- **What to do**:
Every line of the listing below should be written out exactly.

- **Dataset records**:
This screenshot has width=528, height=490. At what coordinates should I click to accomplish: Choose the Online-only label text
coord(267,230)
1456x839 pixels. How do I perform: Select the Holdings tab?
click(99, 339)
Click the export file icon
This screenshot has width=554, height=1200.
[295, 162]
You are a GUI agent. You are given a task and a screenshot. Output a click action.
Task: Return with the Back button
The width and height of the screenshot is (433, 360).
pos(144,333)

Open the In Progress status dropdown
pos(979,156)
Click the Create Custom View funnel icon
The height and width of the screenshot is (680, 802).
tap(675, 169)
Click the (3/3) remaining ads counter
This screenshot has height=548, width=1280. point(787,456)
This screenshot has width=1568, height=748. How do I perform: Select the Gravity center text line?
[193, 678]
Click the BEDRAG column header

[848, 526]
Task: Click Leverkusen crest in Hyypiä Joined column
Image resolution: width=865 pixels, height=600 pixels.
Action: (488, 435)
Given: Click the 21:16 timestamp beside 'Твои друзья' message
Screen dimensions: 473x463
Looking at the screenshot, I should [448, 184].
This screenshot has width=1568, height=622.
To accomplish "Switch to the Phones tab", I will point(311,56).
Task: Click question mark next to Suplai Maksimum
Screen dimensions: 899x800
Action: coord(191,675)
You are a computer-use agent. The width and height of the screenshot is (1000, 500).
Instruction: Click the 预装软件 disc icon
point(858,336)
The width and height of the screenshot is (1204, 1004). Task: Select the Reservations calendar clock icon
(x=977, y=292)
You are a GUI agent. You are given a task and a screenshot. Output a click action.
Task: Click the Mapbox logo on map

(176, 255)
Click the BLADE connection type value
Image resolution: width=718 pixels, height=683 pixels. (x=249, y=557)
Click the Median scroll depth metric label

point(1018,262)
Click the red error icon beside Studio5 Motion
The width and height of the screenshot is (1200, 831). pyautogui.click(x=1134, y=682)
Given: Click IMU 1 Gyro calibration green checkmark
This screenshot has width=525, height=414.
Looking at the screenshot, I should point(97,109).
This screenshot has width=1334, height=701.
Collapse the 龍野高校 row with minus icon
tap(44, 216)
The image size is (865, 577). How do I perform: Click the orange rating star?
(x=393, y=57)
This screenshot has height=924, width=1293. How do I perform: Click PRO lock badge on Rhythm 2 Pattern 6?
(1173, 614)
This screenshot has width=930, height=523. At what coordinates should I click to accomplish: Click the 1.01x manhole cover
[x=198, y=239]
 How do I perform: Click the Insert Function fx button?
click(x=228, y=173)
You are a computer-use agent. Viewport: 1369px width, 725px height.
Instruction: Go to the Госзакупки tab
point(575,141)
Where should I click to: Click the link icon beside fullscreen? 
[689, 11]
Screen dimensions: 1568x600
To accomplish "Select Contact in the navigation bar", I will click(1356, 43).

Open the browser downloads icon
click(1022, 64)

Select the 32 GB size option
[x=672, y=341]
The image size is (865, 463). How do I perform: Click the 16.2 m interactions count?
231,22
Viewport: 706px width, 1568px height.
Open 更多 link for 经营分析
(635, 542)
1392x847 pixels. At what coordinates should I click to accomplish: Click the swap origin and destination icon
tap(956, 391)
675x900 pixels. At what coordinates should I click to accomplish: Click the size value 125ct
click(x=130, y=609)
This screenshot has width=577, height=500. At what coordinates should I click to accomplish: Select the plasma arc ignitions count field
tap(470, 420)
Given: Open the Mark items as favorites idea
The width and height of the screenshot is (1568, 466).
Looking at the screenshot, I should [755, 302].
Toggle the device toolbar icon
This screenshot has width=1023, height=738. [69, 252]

- **Response**:
This screenshot has width=528, height=490. At what coordinates should I click to accomplish: Choose the Online-only label text
coord(267,230)
1456x839 pixels. How do I perform: Select the Holdings tab?
click(99, 339)
Click the export file icon
This screenshot has width=554, height=1200.
[295, 162]
You are a GUI agent. You are given a task and a screenshot. Output a click action.
Task: Return with the Back button
The width and height of the screenshot is (433, 360).
pos(144,333)

Open the In Progress status dropdown
pos(979,156)
Click the Create Custom View funnel icon
The height and width of the screenshot is (680, 802).
tap(675, 169)
Click the (3/3) remaining ads counter
This screenshot has height=548, width=1280. point(787,456)
This screenshot has width=1568, height=748. How do I perform: Select the Gravity center text line?
[193, 678]
Click the BEDRAG column header

[848, 526]
Task: Click Leverkusen crest in Hyypiä Joined column
Image resolution: width=865 pixels, height=600 pixels.
Action: (488, 435)
Given: Click the 21:16 timestamp beside 'Твои друзья' message
Screen dimensions: 473x463
Looking at the screenshot, I should [448, 184].
This screenshot has width=1568, height=622.
To accomplish "Switch to the Phones tab", I will point(311,56).
Task: Click question mark next to Suplai Maksimum
Screen dimensions: 899x800
Action: coord(191,675)
You are a computer-use agent. The width and height of the screenshot is (1000, 500).
Instruction: Click the 预装软件 disc icon
point(858,336)
The width and height of the screenshot is (1204, 1004). Task: Select the Reservations calendar clock icon
(x=977, y=292)
You are a GUI agent. You are given a task and a screenshot. Output a click action.
Task: Click the Mapbox logo on map

(176, 255)
Click the BLADE connection type value
Image resolution: width=718 pixels, height=683 pixels. (x=249, y=557)
Click the Median scroll depth metric label

point(1018,262)
Click the red error icon beside Studio5 Motion
The width and height of the screenshot is (1200, 831). pyautogui.click(x=1134, y=682)
Given: Click IMU 1 Gyro calibration green checkmark
This screenshot has width=525, height=414.
Looking at the screenshot, I should point(97,109).
This screenshot has width=1334, height=701.
Collapse the 龍野高校 row with minus icon
tap(44, 216)
The image size is (865, 577). How do I perform: Click the orange rating star?
(x=393, y=57)
This screenshot has height=924, width=1293. How do I perform: Click PRO lock badge on Rhythm 2 Pattern 6?
(1173, 614)
This screenshot has width=930, height=523. At what coordinates should I click to accomplish: Click the 1.01x manhole cover
[x=198, y=239]
 How do I perform: Click the Insert Function fx button?
click(x=228, y=173)
You are a computer-use agent. Viewport: 1369px width, 725px height.
Instruction: Go to the Госзакупки tab
point(575,141)
Where should I click to: Click the link icon beside fullscreen? 
[689, 11]
Screen dimensions: 1568x600
To accomplish "Select Contact in the navigation bar", I will click(1356, 43).

Open the browser downloads icon
click(1022, 64)

Select the 32 GB size option
[x=672, y=341]
The image size is (865, 463). How do I perform: Click the 16.2 m interactions count?
231,22
Viewport: 706px width, 1568px height.
Open 更多 link for 经营分析
(635, 542)
1392x847 pixels. At what coordinates should I click to accomplish: Click the swap origin and destination icon
tap(956, 391)
675x900 pixels. At what coordinates should I click to accomplish: Click the size value 125ct
click(x=130, y=609)
This screenshot has width=577, height=500. At what coordinates should I click to accomplish: Select the plasma arc ignitions count field
tap(470, 420)
Given: Open the Mark items as favorites idea
The width and height of the screenshot is (1568, 466).
Looking at the screenshot, I should [755, 302].
Toggle the device toolbar icon
This screenshot has width=1023, height=738. [69, 252]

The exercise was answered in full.